Rectified flow-based prediction of post-treatment brain MRI from pre-radiotherapy priors for patients with glioma

A research team from UMC Utrecht has developed a novel AI system that can predict what a patient's brain will look like after radiotherapy treatment. Using a rectified flow model conditioned on pre-treatment MRI scans and radiation dose maps, the system generates realistic follow-up MRI images for any time point during treatment. The model incorporates cross-attention mechanisms to integrate temporal data and chemotherapy information, creating comprehensive simulations of post-treatment morphological changes.

Validation results show impressive performance: the generated images achieve a structural similarity index (SSIM) of 0.88 and peak signal-to-noise ratio (PSNR) of 22.82 when compared to real follow-up scans. Most significantly, tissue segmentations from predicted versus real MRI yield a mean Dice-Sørensen coefficient of 0.91, indicating high anatomical accuracy. The rectified flow architecture enables up to 250x faster inference than traditional Denoising Diffusion Probabilistic Models (DDPMs), making real-time clinical applications feasible.

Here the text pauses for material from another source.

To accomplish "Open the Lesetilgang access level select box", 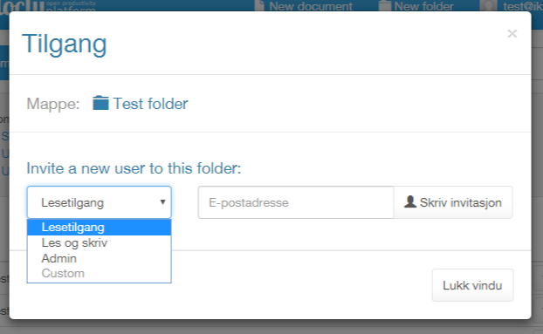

This technology enables counterfactual simulations where doctors can vary treatment parameters to predict different outcomes before administering actual radiation. By modeling how different dose distributions affect brain tissue over time, clinicians could optimize treatment plans for individual patients. The system uses the public SAILOR dataset of 25 glioma patients and represents a significant advancement in personalized oncology, potentially reducing the 20 years of life lost on average from brain tumors through more precise, adaptive treatment approaches.